As for your first question, in the words of Ben Folds, "She liked to push me, and talk me back down, until I believed I was the crazy one. And in a way, I guess I was." I have severe trauma from everything she has done to me. I am looking for a therapist. So, while I don't care what she thinks, per se, I just want to know if anger has made me irrational and maybe I should feel bad.

As for the second, I didn't want her to. But he's under ten-months, we live in another state from our families (neither of whom know about her "lost time"), and since I work nights I wouldn't have been able to take care of him. It killed me, but I had no better option.
_Posted via Mobile Device_


----------



## Chaparral (Jul 17, 2011)

JustLookingWest25 said:


> As for your first question, in the words of Ben Folds, "She liked to push me, and talk me back down, until I believed I was the crazy one. And in a way, I guess I was." I have severe trauma from everything she has done to me. I am looking for a therapist. So, while I don't care what she thinks, per se, I just want to know if anger has made me irrational and maybe I should feel bad.
> 
> As for the second, I didn't want her to. But he's under ten-months, we live in another state from our families (neither of whom know about her "lost time"), and since I work nights I wouldn't have been able to take care of him. It killed me, but I had no better option.
> _Posted via Mobile Device_


I think if you check with an attorney,.you can force her to bring your child back. In a divorcing situation, one parent can't just run off with the kids.

Try dasdsdivorce.com


----------



## JustLookingWest25 (Aug 23, 2013)

She already came back.
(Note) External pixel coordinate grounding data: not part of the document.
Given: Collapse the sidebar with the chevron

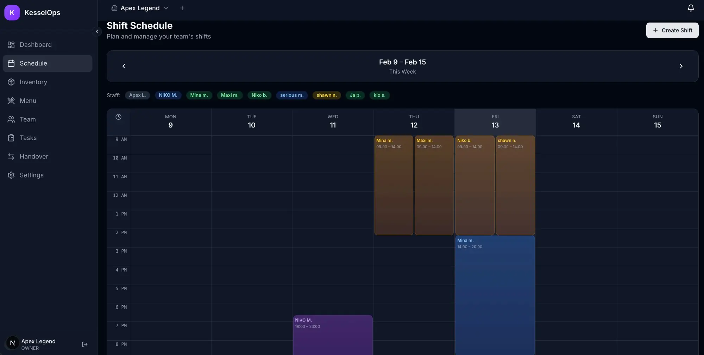Looking at the screenshot, I should pos(97,31).
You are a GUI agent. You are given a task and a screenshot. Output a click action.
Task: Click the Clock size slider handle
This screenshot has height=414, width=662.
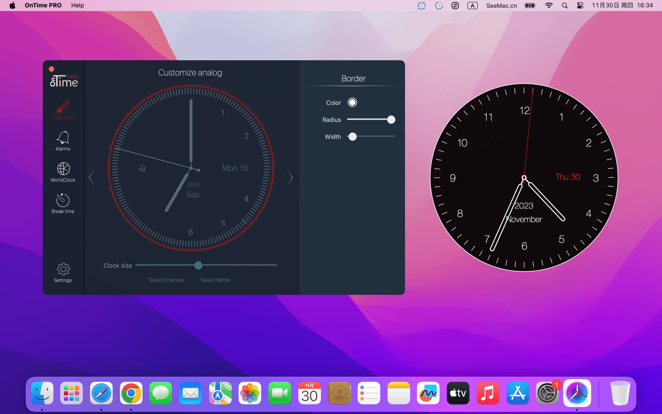tap(198, 265)

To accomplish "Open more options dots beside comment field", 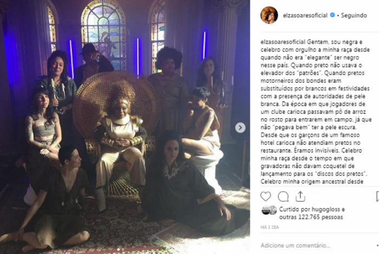I will (377, 245).
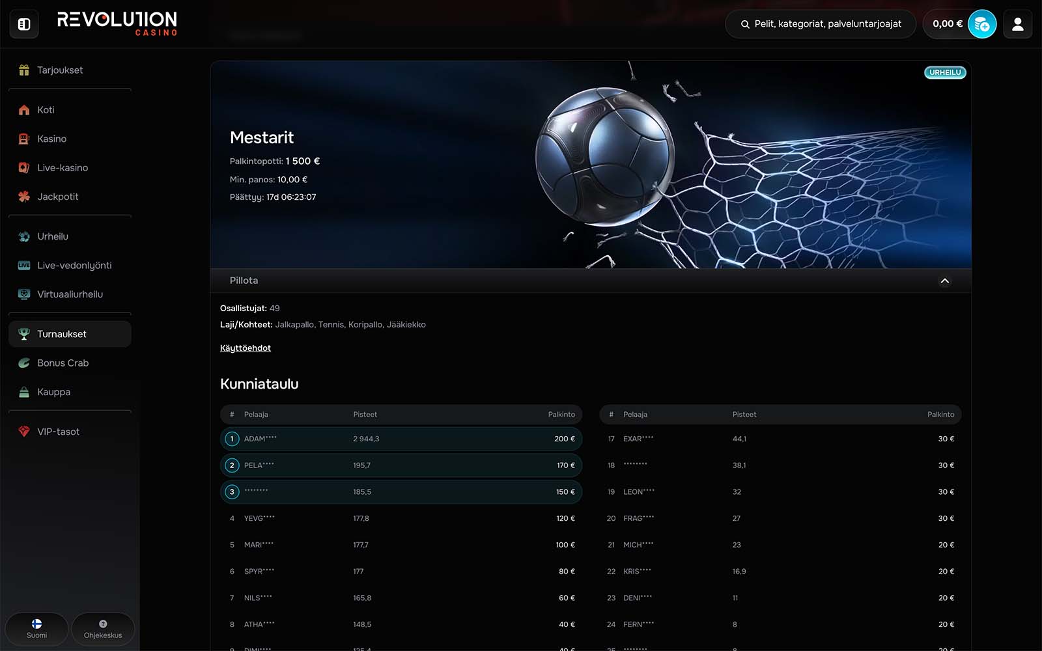
Task: Go to Koti via the house icon
Action: 24,110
And given my situation, even if I could have by some miracle afforded a lawyer, I still would not have been able to take care of him.
_Posted via Mobile Device_


----------



## MattMatt (May 19, 2012)

JustLookingWest25 said:


> She already came back. And given my situation, even if I could have by some miracle afforded a lawyer, I still would not have been able to take care of him.
> _Posted via Mobile Device_


Wow. You are in a rare old pickle, right enough.

Counselling? Has that been mooted?


----------



## theroad (Feb 20, 2012)

JustLookingWest25 said:


> Ok, so a few weeks ago I started a thread about my wife's pattern of infidelity. Other than our child and just the overall raw emotion involved (yes, there has been some hysterical bonding), I no longer have any desire to be with her. She came back from her little cheat-cation and said that she was still in love with me, but flip-flops on still being in love with the exbf that she left me for.
> 
> The story:
> When we decided for her to go stay with my family in another state for a few weeks to clear our heads (Saturday), I discovered emails to and from this exbf who she has had a few EAs with (cutting it off and starting it back up later) in the past. I then created an online dating profile (Sunday).
> ...



Talk about the kettle calling the pot black.


----------



## JustLookingWest25 (Aug 23, 2013)

theroad said:


> Talk about the kettle calling the pot black.


Ok, snarky remark that maybe I deserve aside, should I feel bad? I mean, I don't claim to be a spotless white pot, but I think I'm far from kettle black...

Yes, I understand that the one incident occurred on our wedding day, and that makes it a LOT worse, and I can give the excuse that given her history thus far and the recent resurgence of the EA that I gave into temptation because I didn't feel that she really wanted me, but it still wasn't right.

But
_Posted via Mobile Device_


----------



## JustLookingWest25 (Aug 23, 2013)

MattMatt said:


> Wow. You are in a rare old pickle, right enough.
> 
> Counselling? Has that been mooted?


We wanted to try, but we keep fighting, and then all of the "I love both of you" boloney. I realized that I can't get over it this time, and so counseling has been scrapped.
_Posted via Mobile Device_


----------



## Dyokemm (Apr 24, 2013)

File for D ASAP from this serial cheating woman. And get a court order forbidding her to take your son out of state.

I remember your original thread, and not only was there this POS ex but she f'd 2 guys off of a cheating website.

Like I said on your original thread, get rid of her already.

And no, I wouldn't feel any guilt at all about hooking up with others.

If I was you, I would already consider myself divorced. This woman gas stolen enough time out of your life, don't give her one day more.

You have every right to move on.

Personally, I'm a very vengeful person. I probably would hook up, and then send her pics of the fun.

To h**l with her.


----------



## NextTimeAround (Dec 15, 2011)

theroad said:


> Talk about the kettle calling the pot black.


Well, she started it.


----------